HepG2_barcodesPerInsert.png
Histogram of number of barcodes detected per CRS
HepG2_group_barcodesPerInsert_box.png
Boxplot of CRS normalized per insert, grouped by labels
Files for each replicate in each condidtion
HepG2_1_counts.tsv
mean ratio, log2 ratio, and observed barcodes per condidition for each replicate
HepG2_1_counts.tsv.gz
table of barcodes with DNA counts and RNA counts
HepG2_1_DNA_counts.tsv
table of barcodes with DNA counts
HepG2_1_DNA_raw_counts.tsv.gz
table of barcodes, UMI, and DNA counts raw
HepG2_1_DNA_filtered_counts.tsv.gz
table of barcodes, UMI, and DNA counts raw, filtered for barcodes of correct length
HepG2_1_RNA_counts.tsv
table of barcodes with RNA counts
HepG2_1_RNA_raw_counts.tsv.gz
table of barcodes, UMI, and RNA counts raw
HepG2_1_RNA_filtered_counts.tsv.gz
table of barcodes, UMI, and DNA counts raw, filtered for barcodes of correct length

Saturation mutagenesis

_images/SaturationMut.png
Input files
Variant-BC Assignments

The assignment file contains the variants, assigned to each barcode. It can be gzipped and it is set through the option --assignment. Each row starts with one barcode, e.g. AAAAAACTAATACCA. The barcode is followed by multiple variants separated by a space. It can also be possible that a barcode has no variant. Then the barcode stands for the complete reference sequence. A variant has the format identifier:position:ref>alt, e.g.

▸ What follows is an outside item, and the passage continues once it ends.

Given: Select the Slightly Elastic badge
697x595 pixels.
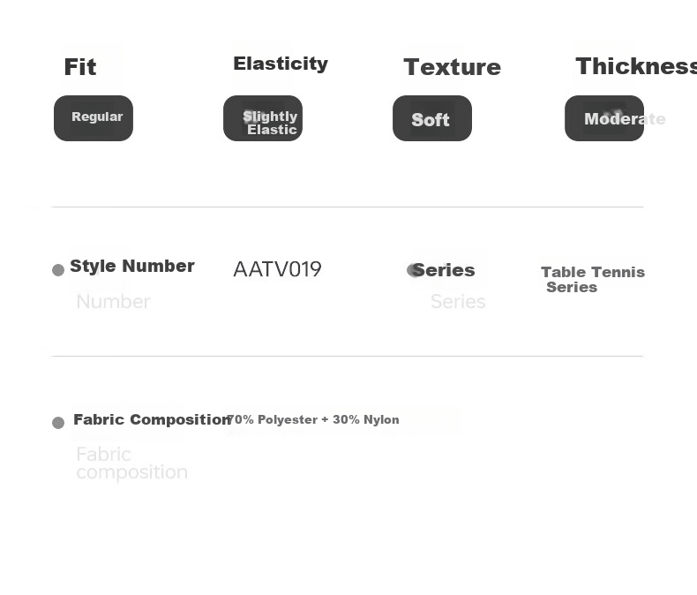Looking at the screenshot, I should pos(263,118).

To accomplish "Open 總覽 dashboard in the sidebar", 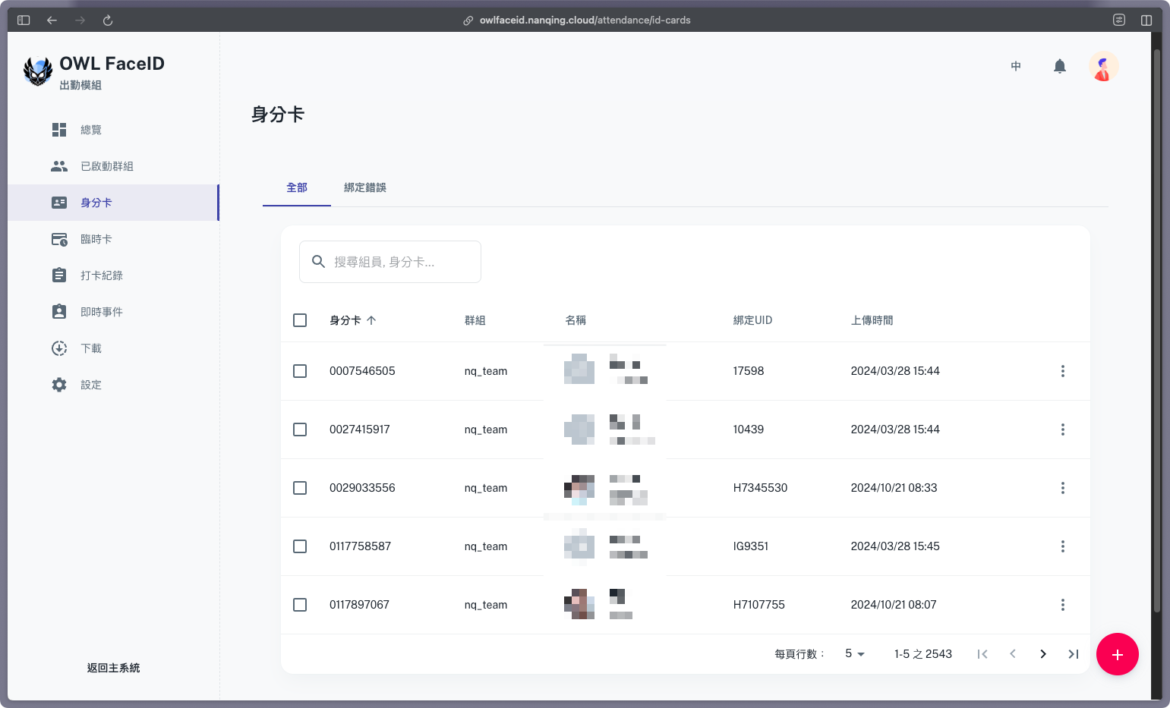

TERT:408:G>A. The identifier will be always the same and is use to mark the target of origin. Here the promoter TERT. The position is usually the position in the target transcript or any other coordinate system. ref is the reference base and alt the alternative base to the original target reference. Both can be a single or multiple nucleotide, e.g. TERT:75:GCCCC>GCCCCC is a valid variant and refers to an insertion of one C after position 79. For deletions a dot (.) can be used in the reference. So TERT:42:G>. is the deletion of the base G at position 42. It can also be written as TERT:41:TG>T.

Example file:

AAAAAACTAATACCA     IRF6:104:A>G IRF6:408:G>A
AAAAAAGCAGGAACA     IRF6:66:A>G IRF6:373:T>A
AAAAAAGCATTCTGT     IRF6:371:G>T IRF6:510:G>A IRF6:560:C>T
AAAAACACTACTGGT     IRF6:326:C>T IRF6:509:T>A
Experiment file

Experiment file list the condition(s), replicate(s) and corresponding count files of the analysis. It is comma separated (without spaces in between) and must be set via --e or --experiment-file.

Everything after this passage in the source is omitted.